_Problem details_.
In the data below, rewrite the stretch from the line containing "Where should I click to: Open" through the line containing "point(240,251)", swapping "Purdue Boilermakers" for "Indiana Hoosiers" and keeping everything else the same. Omit the pictures from your answer.

_Data provided_.
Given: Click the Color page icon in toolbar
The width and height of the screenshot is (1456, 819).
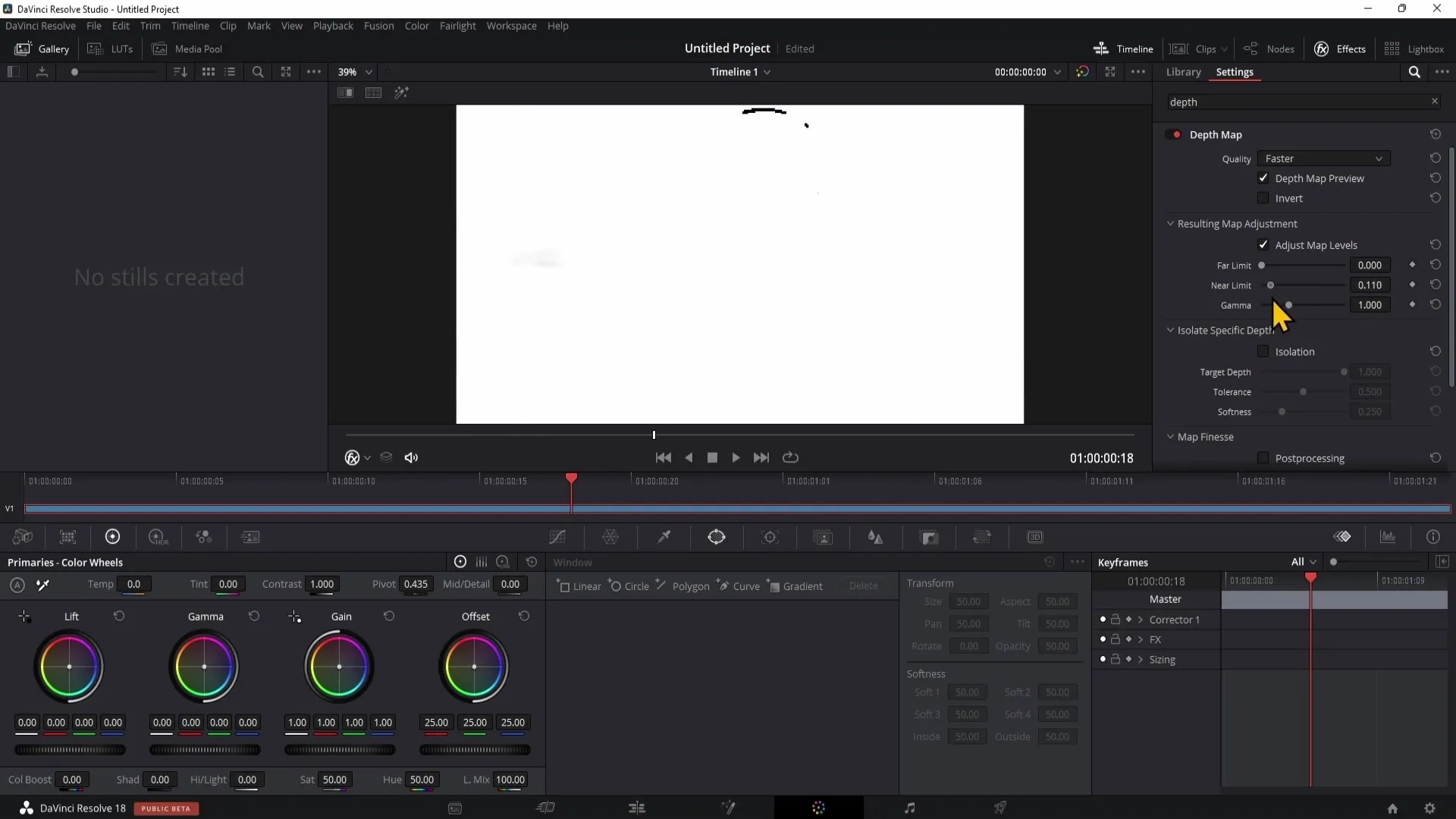Looking at the screenshot, I should (819, 807).
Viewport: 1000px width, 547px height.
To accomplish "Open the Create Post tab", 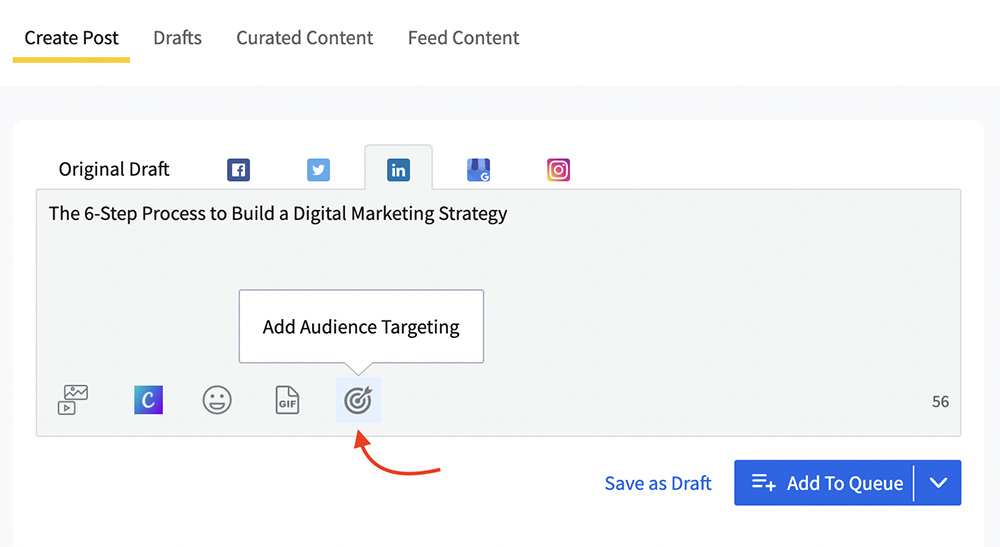I will 71,38.
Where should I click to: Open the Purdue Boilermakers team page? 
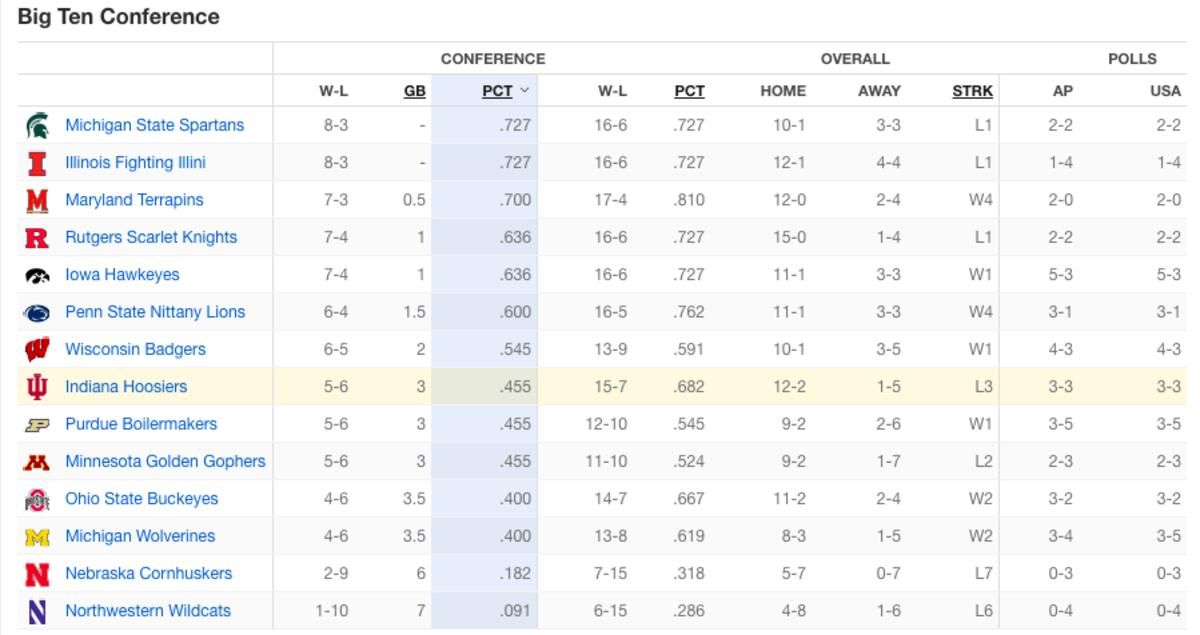141,424
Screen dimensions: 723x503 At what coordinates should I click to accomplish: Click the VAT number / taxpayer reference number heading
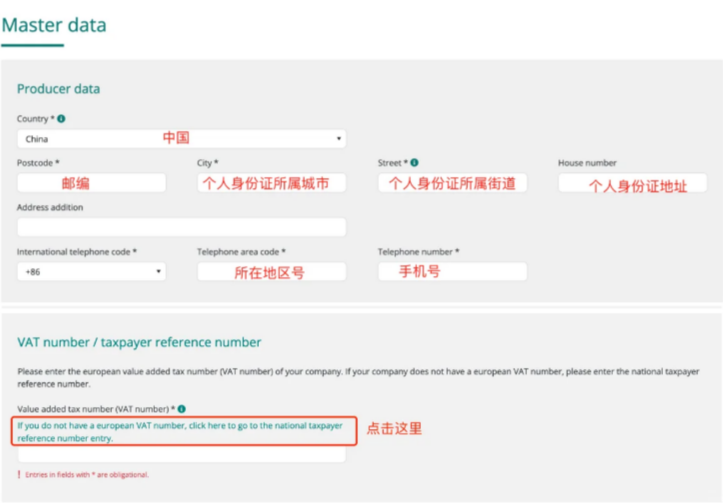pos(139,342)
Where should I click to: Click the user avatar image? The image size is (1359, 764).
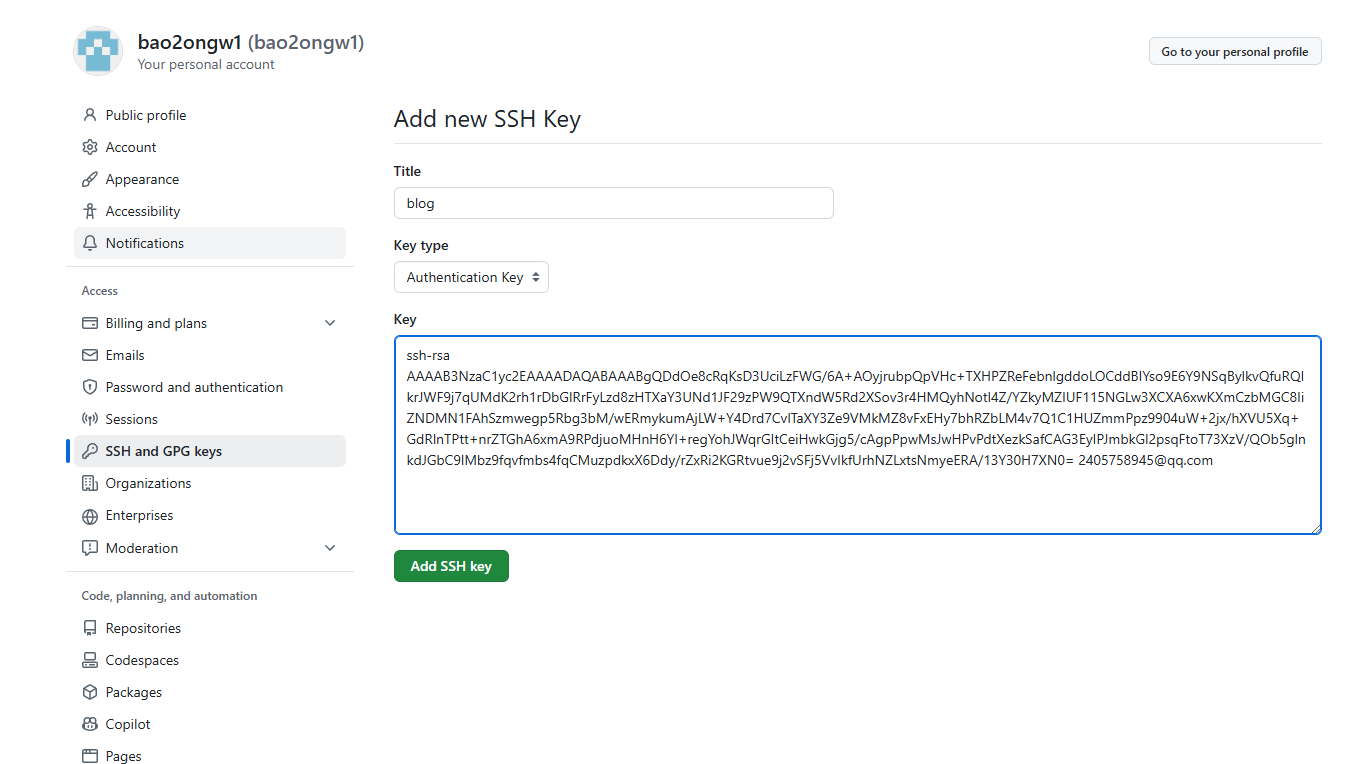98,51
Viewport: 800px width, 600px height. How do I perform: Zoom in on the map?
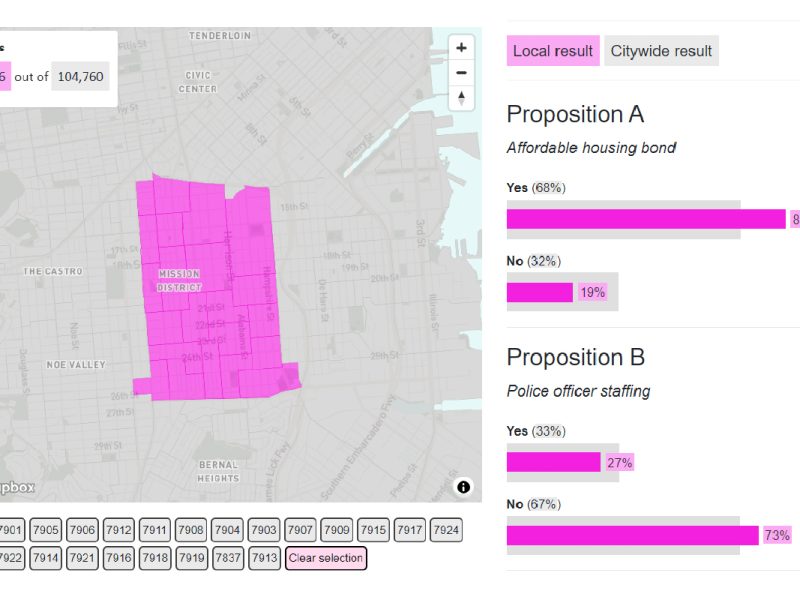[460, 47]
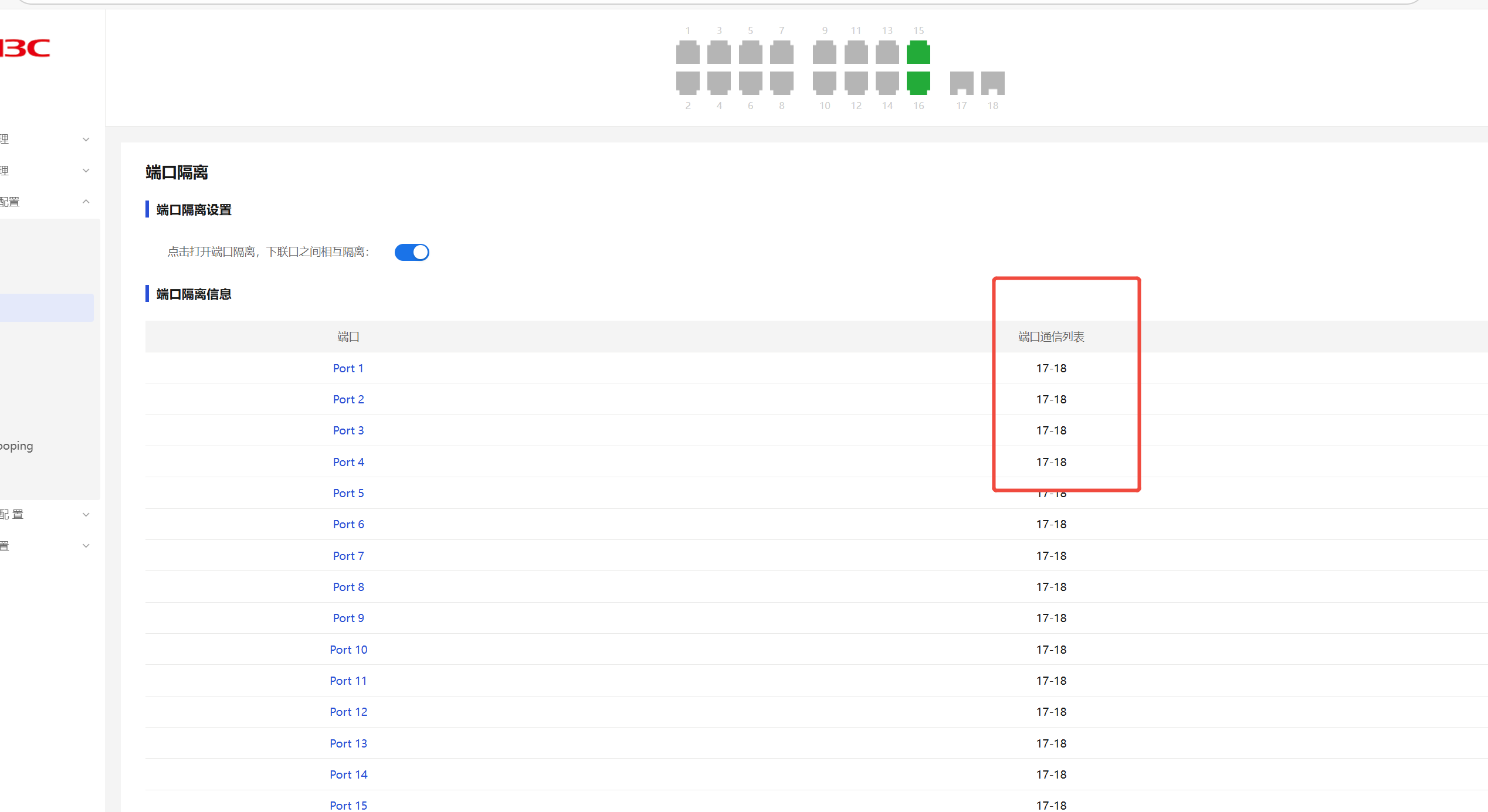Click port 8 icon in panel
The width and height of the screenshot is (1488, 812).
click(781, 83)
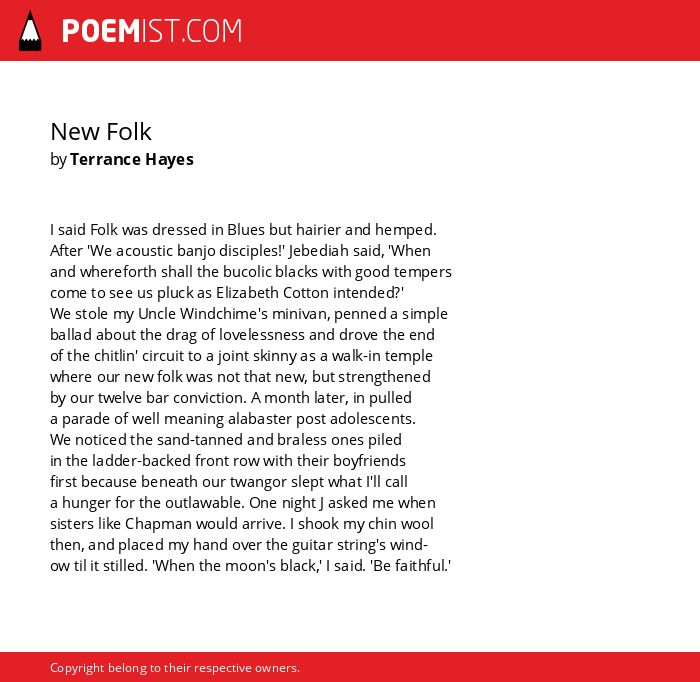Select line mentioning Jebediah

point(240,251)
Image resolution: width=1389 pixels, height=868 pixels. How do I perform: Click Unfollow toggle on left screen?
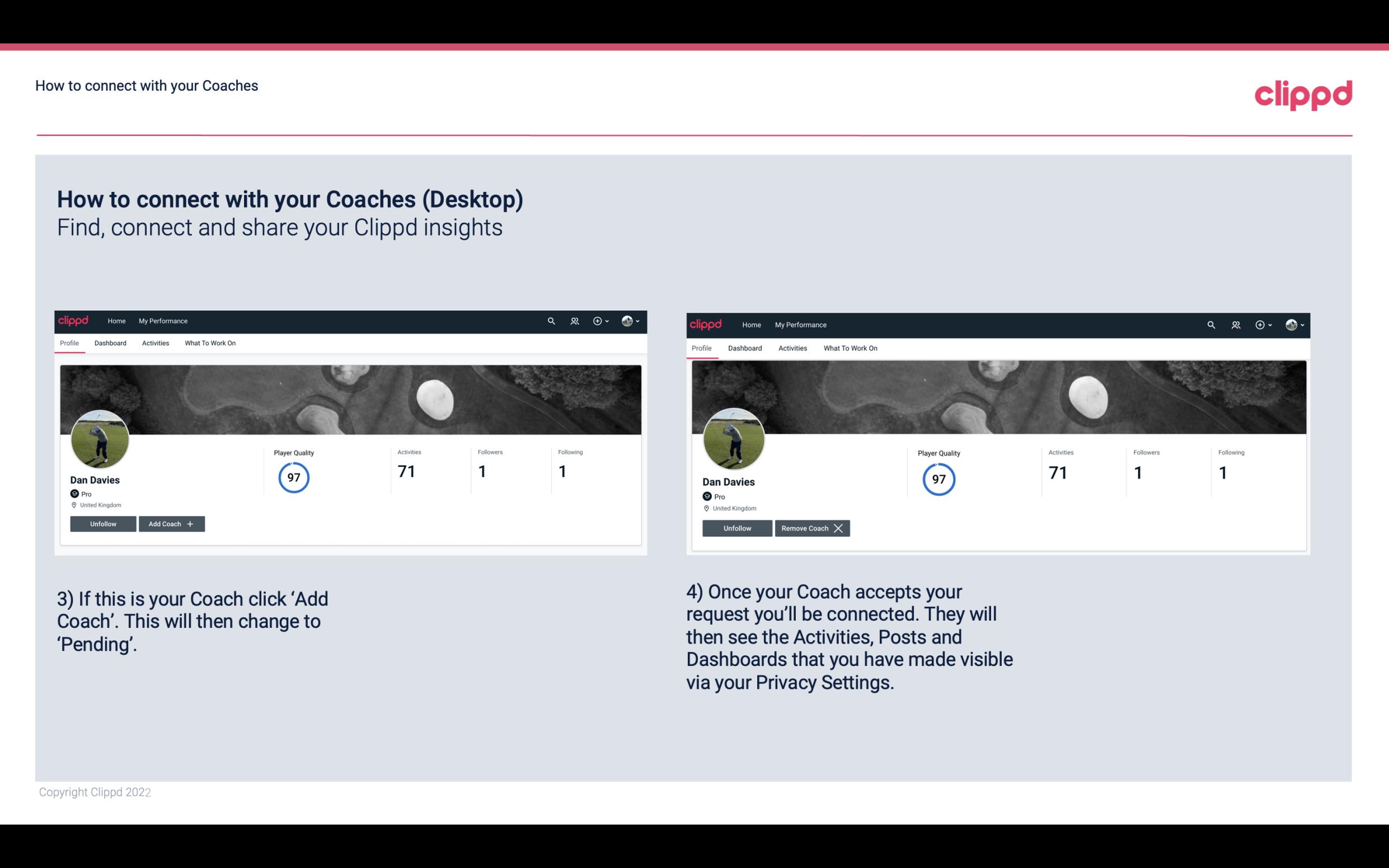(103, 523)
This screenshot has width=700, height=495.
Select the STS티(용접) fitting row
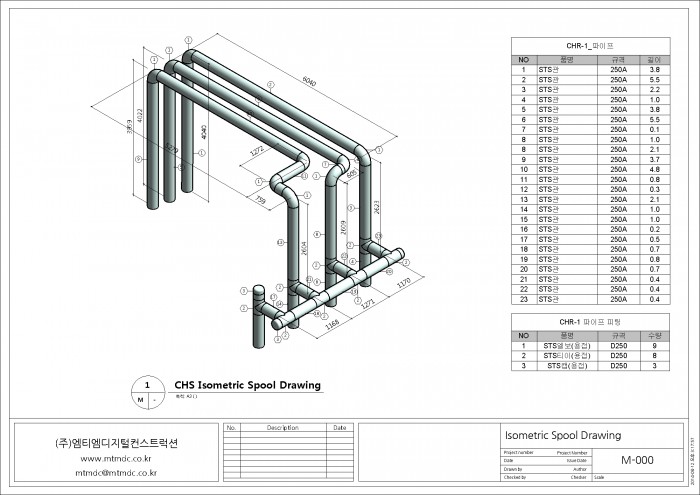(590, 355)
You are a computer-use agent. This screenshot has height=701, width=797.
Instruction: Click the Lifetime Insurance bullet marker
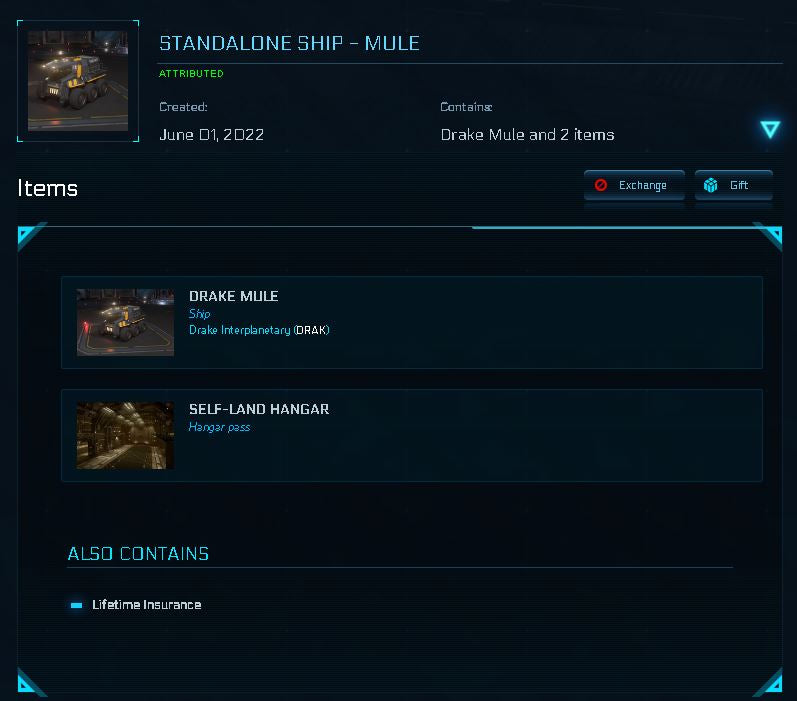pos(77,605)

_Reply_.
Where should I click to: Open the Indiana Hoosiers team page? 
141,424
Screen dimensions: 723x503 At what coordinates should I click to accomplish: Click the VAT number / taxpayer reference number heading
pos(139,342)
Where should I click to: Click the user avatar image? The image size is (1359, 764).
98,51
Viewport: 800px width, 600px height. How do I perform: Zoom in on the map?
[460, 47]
Click port 8 icon in panel
The width and height of the screenshot is (1488, 812).
click(781, 83)
Select line mentioning Jebediah

point(240,251)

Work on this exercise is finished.